La scuola Dancenter nasce a Castel Volturno nel 1993. A guidarla, sin dal primo giorno, sono il maestro Bruno Stoduto e sua moglie Flavia Paciolla. Entrambi hanno creato uno spazio con l’intento di infondere la loro esperienza artistica e preparazione tecnica. La loro storia è infatti fatta di palcoscenici, di disciplina e sacrifici, ma anche di scelte coraggiose, dettate dal cuore.
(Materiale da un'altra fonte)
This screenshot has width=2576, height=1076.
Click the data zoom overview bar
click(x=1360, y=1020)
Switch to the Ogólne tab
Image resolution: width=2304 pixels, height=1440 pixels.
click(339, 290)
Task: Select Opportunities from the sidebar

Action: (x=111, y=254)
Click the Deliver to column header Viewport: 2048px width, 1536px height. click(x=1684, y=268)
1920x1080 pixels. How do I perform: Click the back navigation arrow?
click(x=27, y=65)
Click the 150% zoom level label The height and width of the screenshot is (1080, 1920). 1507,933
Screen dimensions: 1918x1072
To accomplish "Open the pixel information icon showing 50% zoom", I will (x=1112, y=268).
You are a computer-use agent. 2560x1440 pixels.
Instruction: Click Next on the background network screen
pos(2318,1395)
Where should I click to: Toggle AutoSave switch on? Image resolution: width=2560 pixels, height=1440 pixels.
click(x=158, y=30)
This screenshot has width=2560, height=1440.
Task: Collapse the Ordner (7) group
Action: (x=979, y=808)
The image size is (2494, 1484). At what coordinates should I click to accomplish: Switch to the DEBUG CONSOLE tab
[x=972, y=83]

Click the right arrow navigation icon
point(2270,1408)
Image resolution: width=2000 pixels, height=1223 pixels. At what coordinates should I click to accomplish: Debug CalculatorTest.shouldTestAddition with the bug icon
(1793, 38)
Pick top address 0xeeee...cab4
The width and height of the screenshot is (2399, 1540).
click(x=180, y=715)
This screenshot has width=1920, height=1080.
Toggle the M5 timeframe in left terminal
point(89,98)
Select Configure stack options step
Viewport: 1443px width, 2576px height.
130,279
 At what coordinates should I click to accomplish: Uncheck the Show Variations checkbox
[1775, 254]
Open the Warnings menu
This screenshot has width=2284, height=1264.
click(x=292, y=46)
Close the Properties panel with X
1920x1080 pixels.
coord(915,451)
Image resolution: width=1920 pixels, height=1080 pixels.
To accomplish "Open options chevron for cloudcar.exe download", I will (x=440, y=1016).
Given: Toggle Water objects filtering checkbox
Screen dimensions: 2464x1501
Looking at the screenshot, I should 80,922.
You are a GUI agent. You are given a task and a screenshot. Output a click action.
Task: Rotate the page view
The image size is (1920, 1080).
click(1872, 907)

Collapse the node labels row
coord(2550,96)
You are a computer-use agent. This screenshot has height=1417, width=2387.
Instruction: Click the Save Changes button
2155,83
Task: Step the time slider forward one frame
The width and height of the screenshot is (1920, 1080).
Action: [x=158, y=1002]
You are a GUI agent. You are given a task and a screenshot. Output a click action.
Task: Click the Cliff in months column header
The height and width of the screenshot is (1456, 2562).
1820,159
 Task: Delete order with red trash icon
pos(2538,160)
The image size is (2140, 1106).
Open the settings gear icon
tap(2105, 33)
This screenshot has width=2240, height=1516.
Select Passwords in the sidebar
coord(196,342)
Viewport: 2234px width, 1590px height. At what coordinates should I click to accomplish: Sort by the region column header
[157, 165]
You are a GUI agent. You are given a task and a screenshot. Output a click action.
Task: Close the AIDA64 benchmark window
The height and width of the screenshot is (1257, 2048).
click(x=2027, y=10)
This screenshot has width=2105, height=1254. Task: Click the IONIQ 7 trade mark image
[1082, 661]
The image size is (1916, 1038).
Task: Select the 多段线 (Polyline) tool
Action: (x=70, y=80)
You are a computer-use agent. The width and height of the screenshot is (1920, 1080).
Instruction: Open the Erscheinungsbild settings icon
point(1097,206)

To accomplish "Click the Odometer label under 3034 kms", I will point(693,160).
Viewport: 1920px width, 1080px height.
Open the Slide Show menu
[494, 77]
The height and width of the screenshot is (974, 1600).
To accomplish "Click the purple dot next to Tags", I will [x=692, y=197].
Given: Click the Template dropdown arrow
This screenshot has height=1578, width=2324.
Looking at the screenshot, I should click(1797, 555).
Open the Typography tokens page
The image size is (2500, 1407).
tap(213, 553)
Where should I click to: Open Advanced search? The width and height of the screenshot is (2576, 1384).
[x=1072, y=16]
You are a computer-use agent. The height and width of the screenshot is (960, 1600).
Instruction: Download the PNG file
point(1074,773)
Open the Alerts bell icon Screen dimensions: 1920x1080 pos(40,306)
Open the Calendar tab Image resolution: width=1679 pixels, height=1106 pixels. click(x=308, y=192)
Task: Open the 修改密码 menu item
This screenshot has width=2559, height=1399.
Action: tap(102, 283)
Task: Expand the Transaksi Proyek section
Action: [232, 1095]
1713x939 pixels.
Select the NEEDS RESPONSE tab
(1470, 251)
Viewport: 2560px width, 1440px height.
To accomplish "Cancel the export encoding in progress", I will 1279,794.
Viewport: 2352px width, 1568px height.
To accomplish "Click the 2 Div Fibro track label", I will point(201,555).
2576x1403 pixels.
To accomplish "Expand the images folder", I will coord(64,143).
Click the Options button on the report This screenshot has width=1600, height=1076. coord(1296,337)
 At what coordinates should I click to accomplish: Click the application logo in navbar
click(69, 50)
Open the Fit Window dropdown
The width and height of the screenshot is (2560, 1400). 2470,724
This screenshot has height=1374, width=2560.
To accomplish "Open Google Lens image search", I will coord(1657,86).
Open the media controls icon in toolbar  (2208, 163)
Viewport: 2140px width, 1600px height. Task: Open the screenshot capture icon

Quando avrebbero potuto seguire altre strade, entrambi hanno deciso di restare ed investire in un territorio difficile ma pieno di potenziale.
Flavia Paciolla si diploma presso la scuola del Teatro San Carlo e, dopo aver partecipato per 15 anni a tutte le produzioni ballettistiche del corpo, a partire dal 1990 si dedica completamente all’insegnamento cercando di trasferire alle sue allieve la sua professionalità e il suo bagaglio artistico. Bruno, invece, inizia a danzare a 11 anni, spinto da uno zio, ex primo ballerino del Teatro San Carlo di Napoli. «Non nasco ballerino. Fu mio zio ad invogliarmi, però con il passare degli anni è diventata una passione, una droga» esordisce Bruno.
A 19 anni entra nella compagnia del famoso teatro napoletano e vi rimane per oltre 40 anni, diventando ballerino solista. Il teatro diventa la sua casa, dove apprende disciplina, umiltà e dedizione, valori che lo accompagnano fino all’ultimo spettacolo, tenuto all’età di 52 anni. Durante la carriera, però, un collega lo avvicina ad una piccola scuola di danza a Castel Volturno, il Calicanto. Dopo tre anni, finisce per fondare insieme a Flavia Dancenter, una scuola che ormai vanta 32 anni di attività. Parallelamente al palcoscenico, Bruno dedica le sue giornate libere all’insegnamento, animato dalla passione di trasmettere la sua esperienza alle nuove generazioni.
Quando Bruno ha scelto di investire su Castel Volturno, molti gli consigliarono di guardare altrove. Ma lui ha sempre visto, in quel contesto difficile e spesso trascurato, un potenziale autentico, fatto di persone, passioni e voglia di riscatto. È questo legame profondo con la comunità e con le sue allieve che lo ha spinto a restare, nonostante le difficoltà non siano mancate. Uno dei momenti più duri è arrivato quando il locale che ospitava la scuola fu sequestrato, lasciandolo senza una sede e senza certezze. Ma, grazie al supporto di amici e alla sua determinazione, riuscì a riprendere temporaneamente lo spazio, prima di affrontare nuovi spostamenti, fino a trovare nel 2007 la sede definitiva di Dancenter.
Eppure, nonostante le difficoltà e le incertezze economiche, Bruno non ha mai pensato di andarsene. «È una realtà bellissima con grande potenziale» ci racconta, consapevole che le vere radici di una scuola non sono nei muri, ma nei legami che si creano tra chi la vive. Accanto alle difficoltà, non sono mancati i momenti più belli. I più intensi li ha vissuti in teatro, ma altrettanto significativi sono i risultati ottenuti nella scuola: vedere i suoi allievi crescere, migliorare, scoprire sé stessi attraverso la danza è diventata la sua più grande soddisfazione.
Per Bruno la danza è carattere, disciplina e rispetto. Nella sua scuola insegna ai ragazzi ad essere costanti, a credere in sé stessi e a fare sacrifici per inseguire i propri sogni. «Oggi riscontro poca disposizione al sacrificio, molti ragazzi fanno sport per riempire il tempo, senza coltivare vere passioni», continua Bruno con un tono forte e diretto. Il suo stile di riferimento è la danza classica, che considera la base fondamentale di ogni disciplina: «Se impari il classico, farai meglio tutto il resto». Altro tema fondamentale è la qualità della formazione. Bruno mette in guardia i genitori sull’importanza di affidarsi a scuole serie, con insegnanti qualificati. La competenza è essenziale per formare giovani danzatori in modo corretto e sicuro, evitando errori che possono compromettere la salute e la postura. In un mondo in cui, purtroppo, tutti possono aprire una scuola, serve attenzione e responsabilità nella scelta.